• [ACTIVITY]
All lines from the one that contains "Screen dimensions: 1143x763" to the end of the data must be retyped exactly. Pictures are not retyped.

START RECORD EXCERPTS

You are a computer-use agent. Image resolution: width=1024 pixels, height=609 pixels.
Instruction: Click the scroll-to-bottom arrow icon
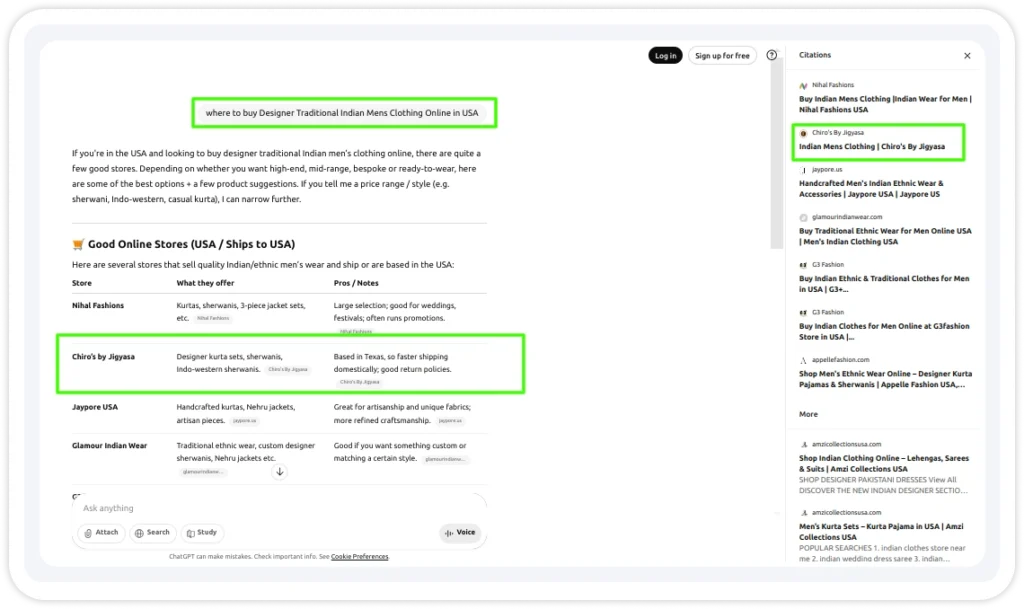tap(280, 471)
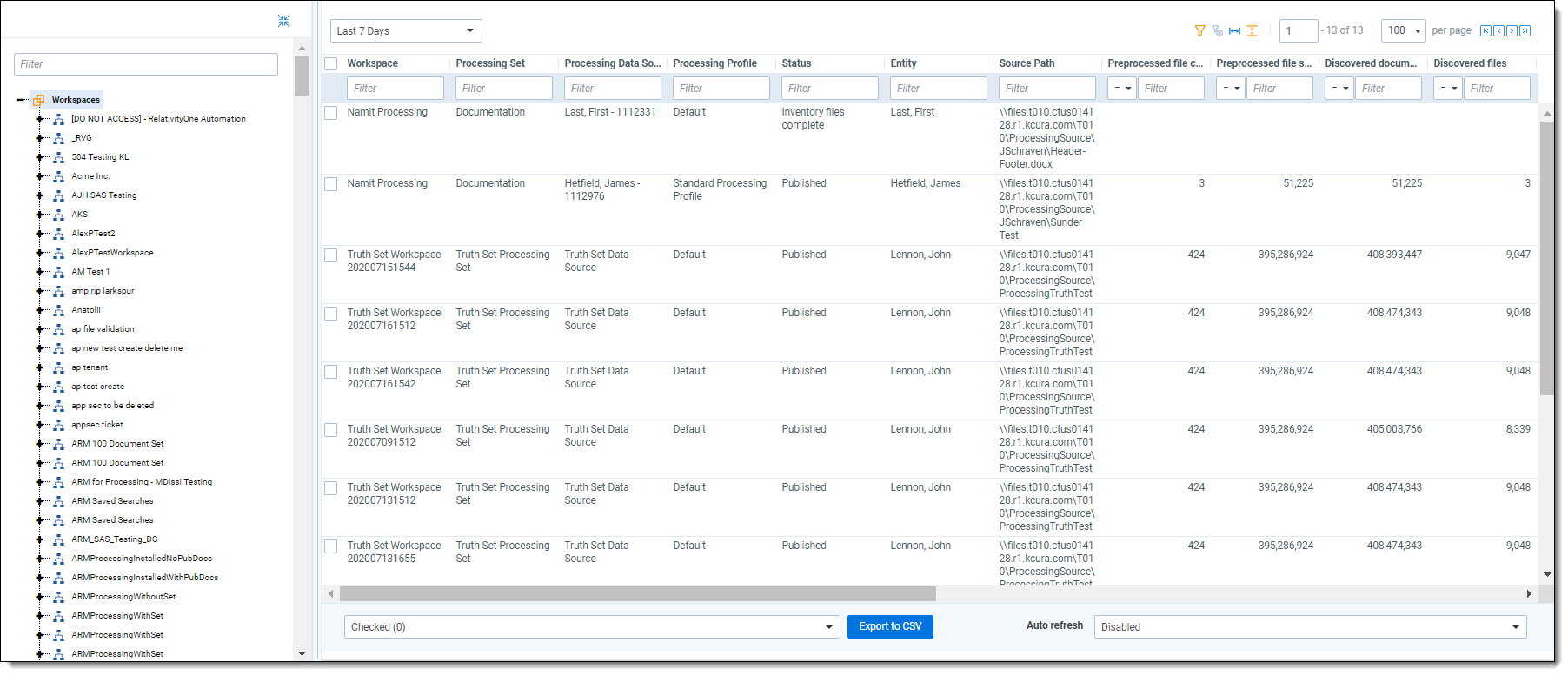Go to the first page of results

coord(1485,31)
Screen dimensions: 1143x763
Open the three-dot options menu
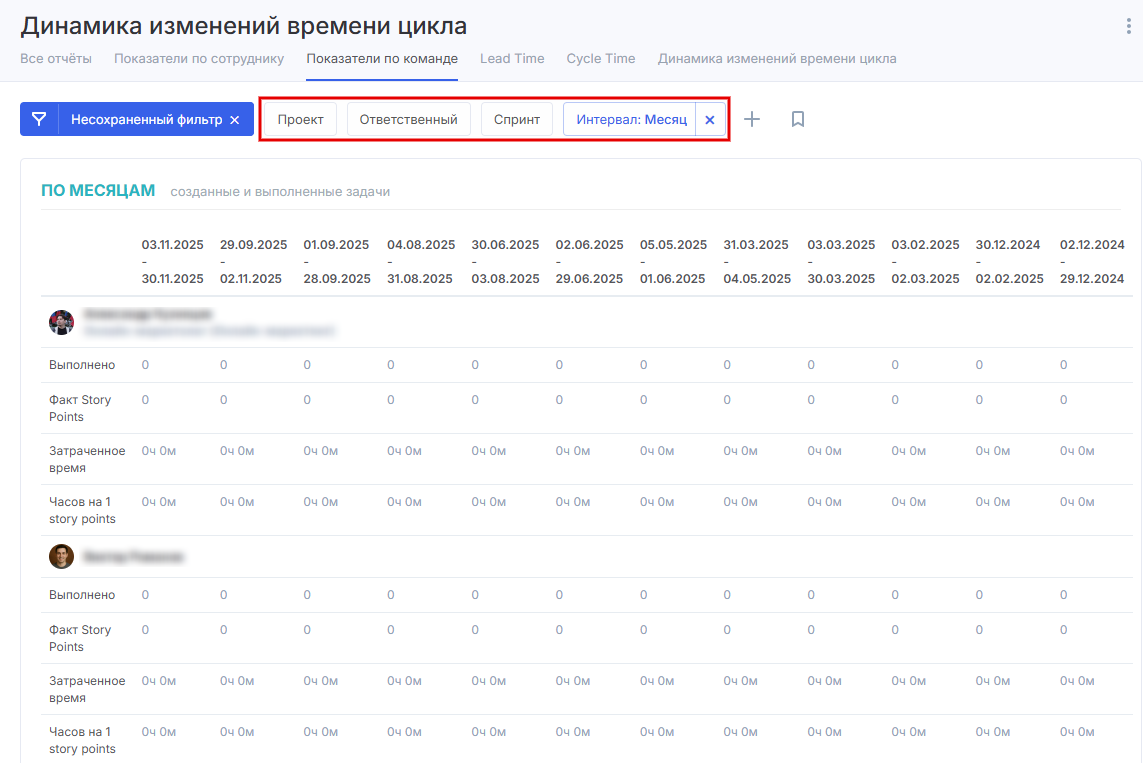(1129, 26)
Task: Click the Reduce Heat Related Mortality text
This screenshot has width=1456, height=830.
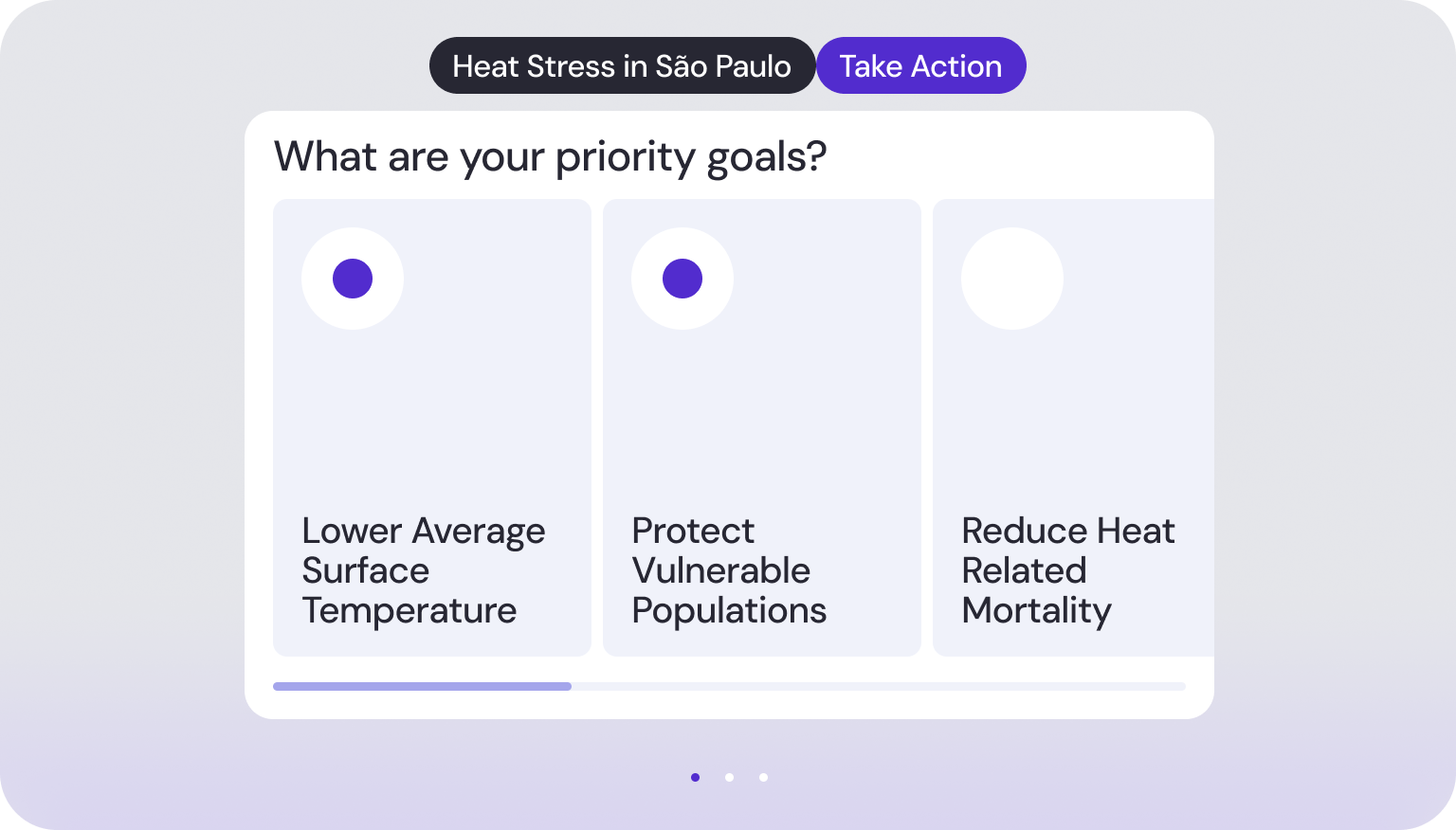Action: click(1068, 570)
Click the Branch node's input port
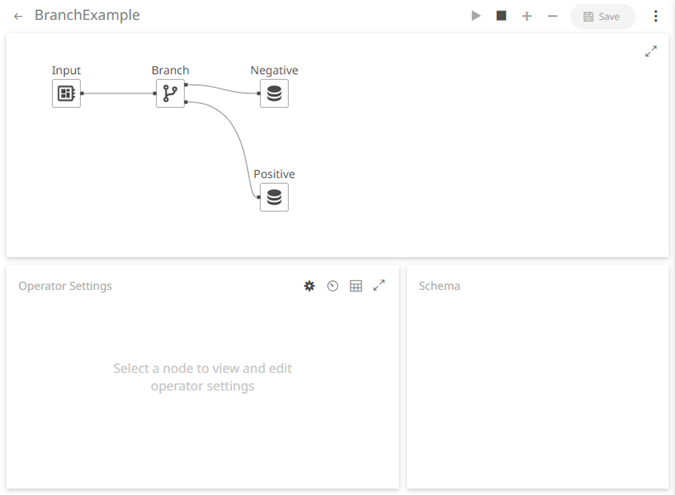This screenshot has height=495, width=675. (x=156, y=94)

END RECORD EXCERPTS

• [RESPONSE TO THE EXERCISE]
Screen dimensions: 1143x763
Open the three-dot options menu
(1129, 26)
Task: Click the Reduce Heat Related Mortality text
This screenshot has width=1456, height=830.
Action: click(1068, 570)
Click the Branch node's input port
This screenshot has height=495, width=675. (x=156, y=94)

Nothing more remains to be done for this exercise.